シャワーブースは3方向をガラスで囲われた開放的なスペース。扉が両サイドに設けられているのもユニークだ。トイレはベイシン脇にあり、磨りガラスで仕切られている。

バスタブからトイレ方向を見る

コンラッド東京のレインシャワーは、数あるレインシャワーの中でも最も心地よい。それは強烈な水流が垂直に、しかも高い位置から落ちてくるように設置されているからである。最近ではレインシャワーをあちこちで見かけるようになったが、水が四方八方に飛び散ったり、水の筋が細かったり、雨とは似ても似つかないようなニセモノがほとんどだ。

レインシャワー

バスアメニティはアッカカッパ。標準ルームの品揃えにマウスウォッシュと基礎化粧品が加わっているが、さほど変わり映えしない。

バスアメニティ

滞在中、何度か屋内プールに出向いたが、平日だからか、ほとんど人と出会うことはなかった。以前、アームフローやビート板が目立つ場所に並んでいて、せっかくの雰囲気を壊していると指摘したことがあるが、それらは目立たない位置に置かれるようになっていた。

屋内プール

ルームサービスを利用した時のこと。運ばれてきた料理は冷めきっていたので、責任者を部屋に呼んで、どういう状態を指摘しているのかを見てもらった。やってきた「キャプテン」と称する韓国人は、現実を見ても詫びることをせず、あれこれと言い訳を始めた。それが原因で、単なる「指摘」が「怒り」に変わった。
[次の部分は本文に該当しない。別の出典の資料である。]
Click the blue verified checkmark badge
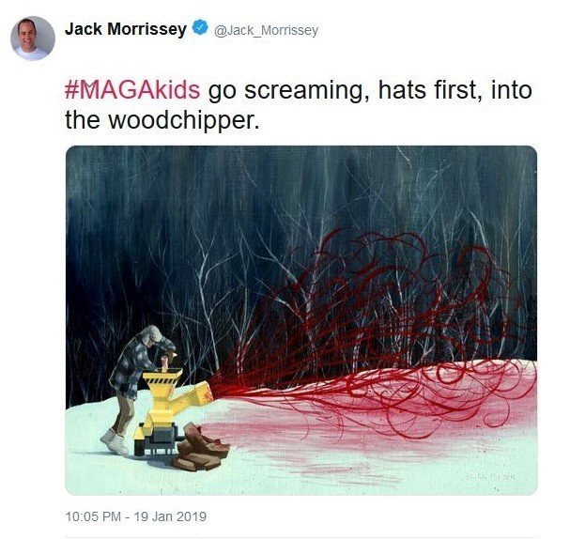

温かい状態で提供されるべきもの(具体的にはステーキ)が冷たいのだから、言い訳など必要ない。きちんと頭を下げてさっさと作り直せばいいのだ。そう言うと、しぶしぶ退室していった。

やがて届いたのはステーキだけ。一緒に食べるつもりで注文したスープや野菜グリル、パンといった添えものは、最初に運んで来た時のものを食えということなのか。パンなど固くなっているし、他の品も冷めきっている。

食に関わる仕事をするのであれば、「お客様に美味しいものを召し上がっていただきたい」という気持ちを持つべきである。だが、そうした心はまったく感じられなかった。これさえなければ、パーフェクトな滞在だったのだが、残念。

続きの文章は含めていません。